··· Records provided ···

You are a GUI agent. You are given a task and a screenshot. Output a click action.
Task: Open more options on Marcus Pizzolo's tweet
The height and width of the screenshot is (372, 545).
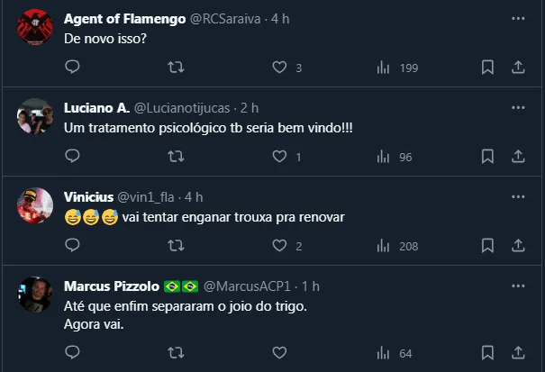518,286
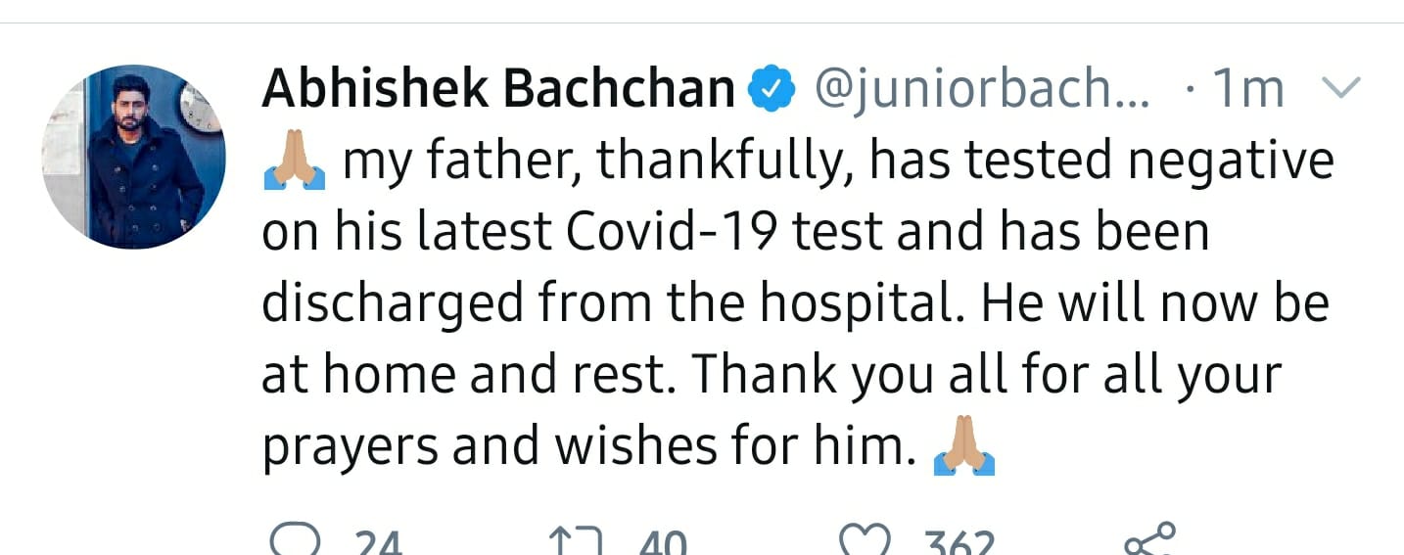The height and width of the screenshot is (555, 1404).
Task: Click the Abhishek Bachchan display name
Action: (498, 90)
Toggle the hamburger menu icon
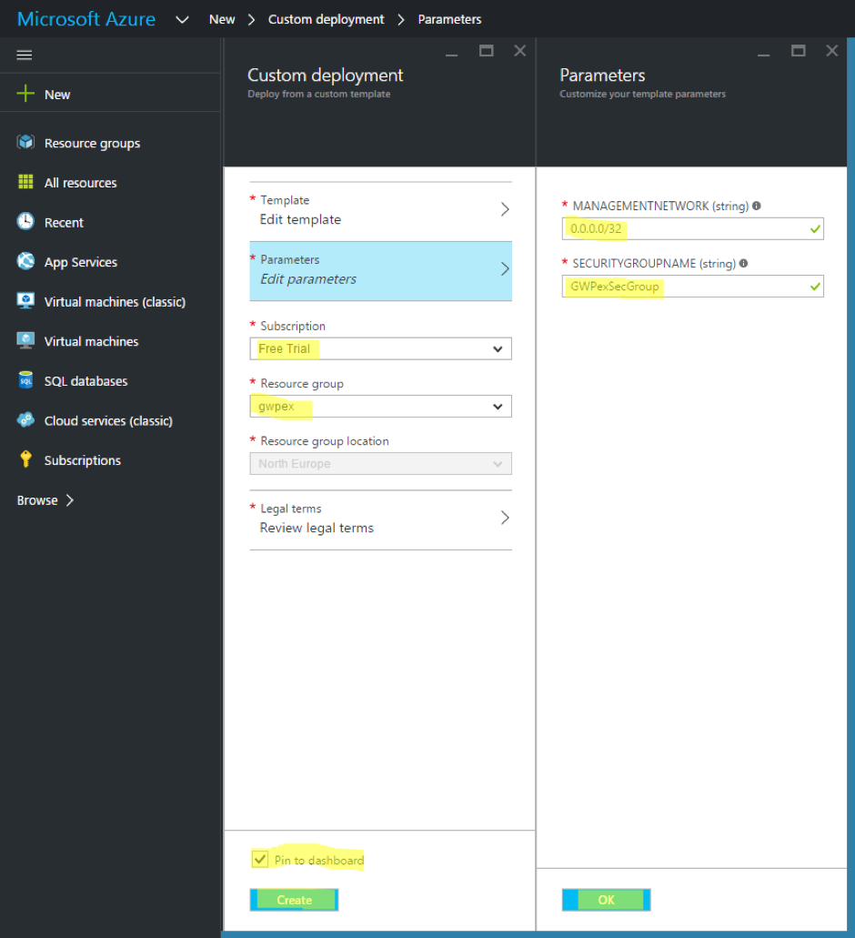855x938 pixels. [x=25, y=55]
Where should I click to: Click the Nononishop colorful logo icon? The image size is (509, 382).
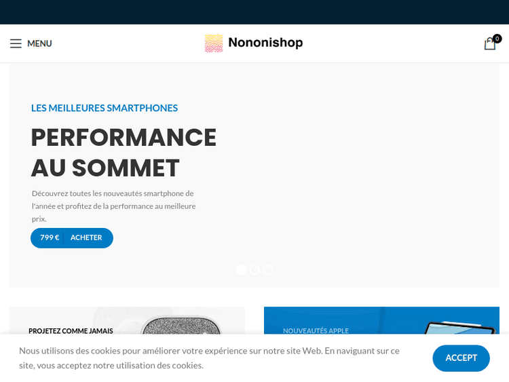(214, 43)
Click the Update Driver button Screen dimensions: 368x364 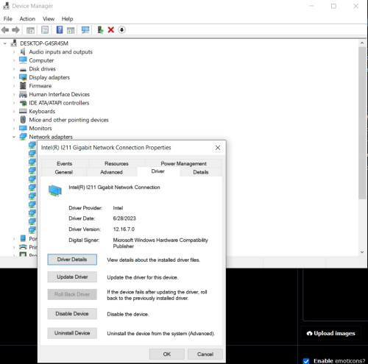pyautogui.click(x=72, y=277)
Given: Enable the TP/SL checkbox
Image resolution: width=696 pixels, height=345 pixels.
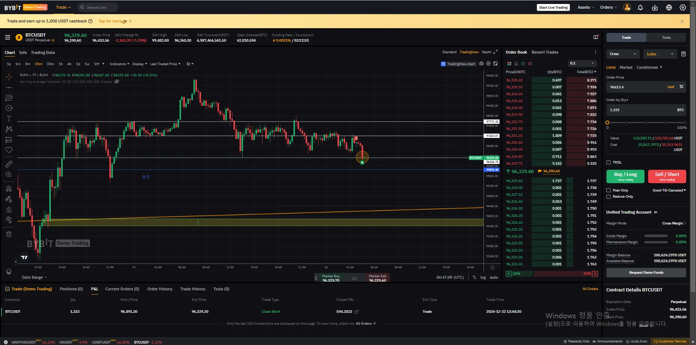Looking at the screenshot, I should (609, 163).

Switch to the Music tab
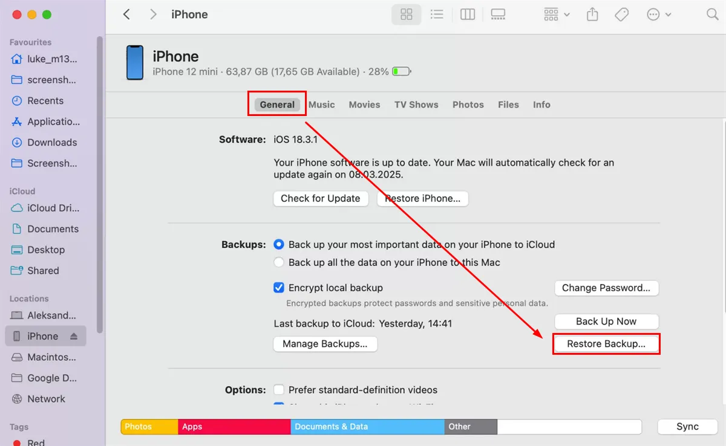tap(321, 105)
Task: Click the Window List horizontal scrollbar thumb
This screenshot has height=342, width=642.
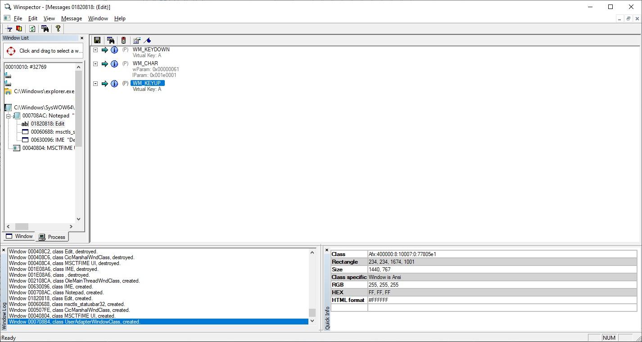Action: 22,226
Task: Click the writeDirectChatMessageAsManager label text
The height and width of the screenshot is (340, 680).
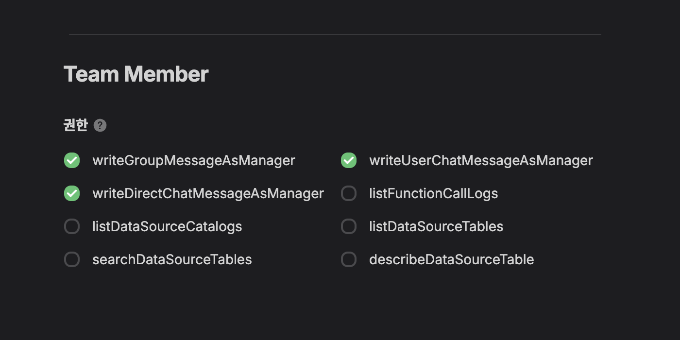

···

- _Assignment_:
From the line with "This screenshot has height=342, width=642." down to the end of the entries, retype each line exactly as written, but drop the pictures.

- _Problem solution_:
This screenshot has height=342, width=642.
Action: 22,226
Task: Click the writeDirectChatMessageAsManager label text
The height and width of the screenshot is (340, 680).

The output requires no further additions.